Em depoimento prestado ao juiz de garantias Mirko Valinotti, o empresário brasileiro Wilmondes Sousa Lira, agente dos irmãos Assis Moreira no Paraguai, contou detalhes sobre como o trio se relacionou comercialmente com a paraguaia Dalia López, responsável por providenciar os passaportes com dados falsos que os levaram à prisão no dia 4 de março.
Uma das passagens marcantes do termo de declarações de Lira remonta o dia 1º de março de 2020: ele chegou ao Paraguai três dias antes de Ronaldinho Gaúcho e de Assis para organizar as atividades das quais eles participariam no país.

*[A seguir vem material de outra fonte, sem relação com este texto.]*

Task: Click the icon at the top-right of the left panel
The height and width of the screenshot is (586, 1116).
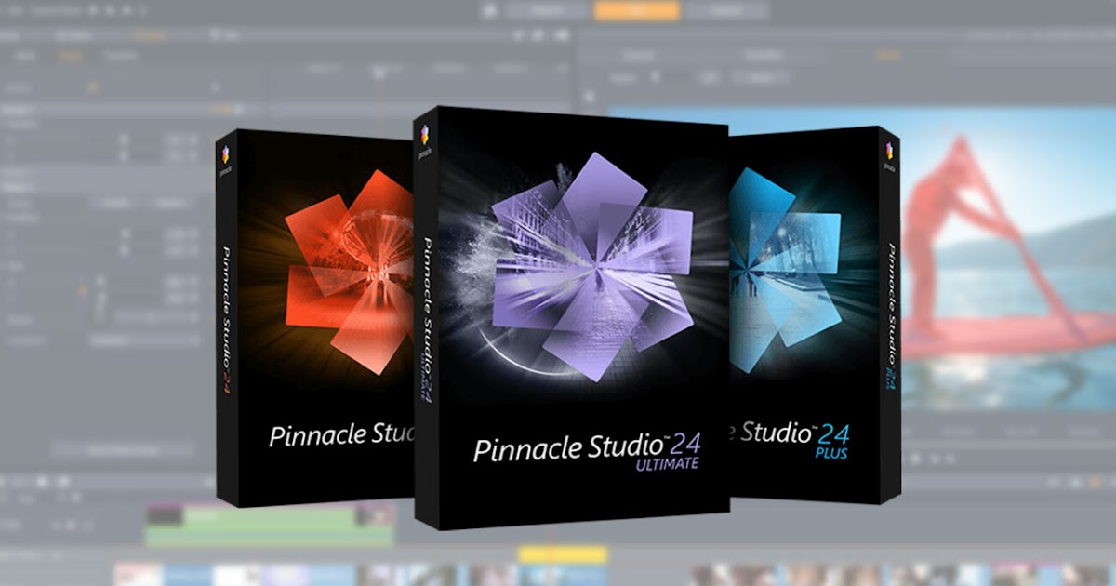Action: click(216, 87)
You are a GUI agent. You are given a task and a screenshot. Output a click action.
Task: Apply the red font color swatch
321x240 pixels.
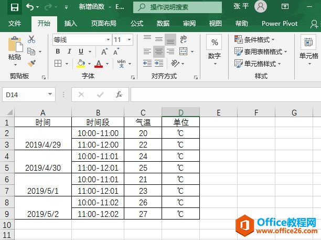[x=98, y=64]
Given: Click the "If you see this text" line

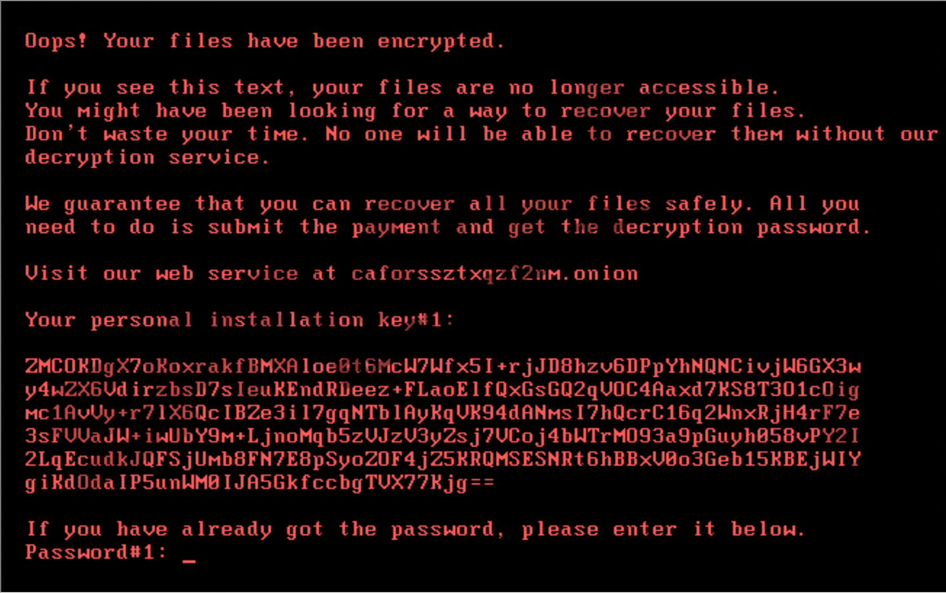Looking at the screenshot, I should pyautogui.click(x=402, y=88).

No aeroporto Silvio Pettirossi, em Assunção, Lira contou ter sido recepcionado pelo marido de Dalia, chamado Luis Gauto.
"Eu conheci o marido de Dalia, o senhor Luis. Ele perguntou se havia tido algum inconveniente para passar pela alfândega. Eu disse que não, que estava tudo em ordem. Então, o senhor Luis manifestou: 'Viu como eu mando no aeroporto'", relatou Lira, acompanhado do seu advogado, perante a Justiça paraguaia.
Quando desembarcou no Paraguai para cuidar dos preparativos, Lira já portava o seu passaporte com dados falsos, o mesmo que o levaria a ser detido três dias depois junto dos irmãos Assis Moreira. No Paraguai, é cada vez mais cogitada a participação de funcionários do Ministério do Interior no episódio. Sem o auxílio do lado de dentro da burocracia estatal, não teria sido possível falsificar dados dos documentos.
O Grupo de Investigação da RBS (GDI) obteve acesso a um documento enviado pela Fundação Fraternidade Angelical, entidade assistencial comandada por Dalia, aos cuidados de Fernando Gallardo, da administração do aeroporto Silvio Pettirossi, no dia 3 de março, véspera do desembarque de Ronaldinho e Assis.
"Pela presente nota, faço o pedido formal de uso da sua prestigiosa sala vip do aeroporto internacional Silvio Pettirossi para o célebre ex-jogador de futebol Ronaldinho Gaúcho", diz o documento.
Foram listadas pela fundação dez pessoas que teriam acesso à sala vip para receber os Assis Moreira: Dalia e seu marido Luis, um empresário, um general aposentado e três policiais, todos paraguaios, além de Lira, sua esposa Paula Lira, e outro homem identificado como Tiago Tristão.
No depoimento ao juiz, Lira contou que, quando Ronaldinho e Assis chegaram com os passaportes, ele percebeu que os documentos estavam sem as assinaturas dos titulares. Por isso, eles fizeram a firma na sala vip, instantes antes de os entregar às autoridades alfandegárias.
Lira ainda relatou ter conhecido Dalia em 2019, quando descreveu ideias de lançar uma biografia de Ronaldinho no Paraguai, batizada "Crack en la vida" (Craque na vida), e criar um projeto social de saúde móvel para atender populações carentes. Dalia se interessou pela oportunidade. Para tocar os projetos, foi criada a empresa Brasil Paraguay Inversiones. No sistema empresarial do Paraguai, a modalidade das "inversiones" oferece "regime de incentivo fiscal para o investimento de capital de origem nacional e estrangeira", entre outras vantagens.
Paula, esposa de Lira, foi designada presidente da Brasil Paraguay Inversiones. Por isso, ela foi a primeira a receber a documentação paraguaia providenciada por Dalia.
Lira disse ao juiz que, com o avanço do relacionamento comercial, Dalia e seu marido foram diversas vezes ao Rio de Janeiro e Brasília para fazer reuniões. Em uma dessas ocasiões, Dalia esteve na casa de Ronaldinho, na Barra da Tijuca, onde ela teria feito "muitas fotos".
Dalia segue foragida no Paraguai, tendo ordem de prisão contra si. Antes da detenção dos Assis Moreira, ela já era investigada no país por suspeita de lavagem de dinheiro.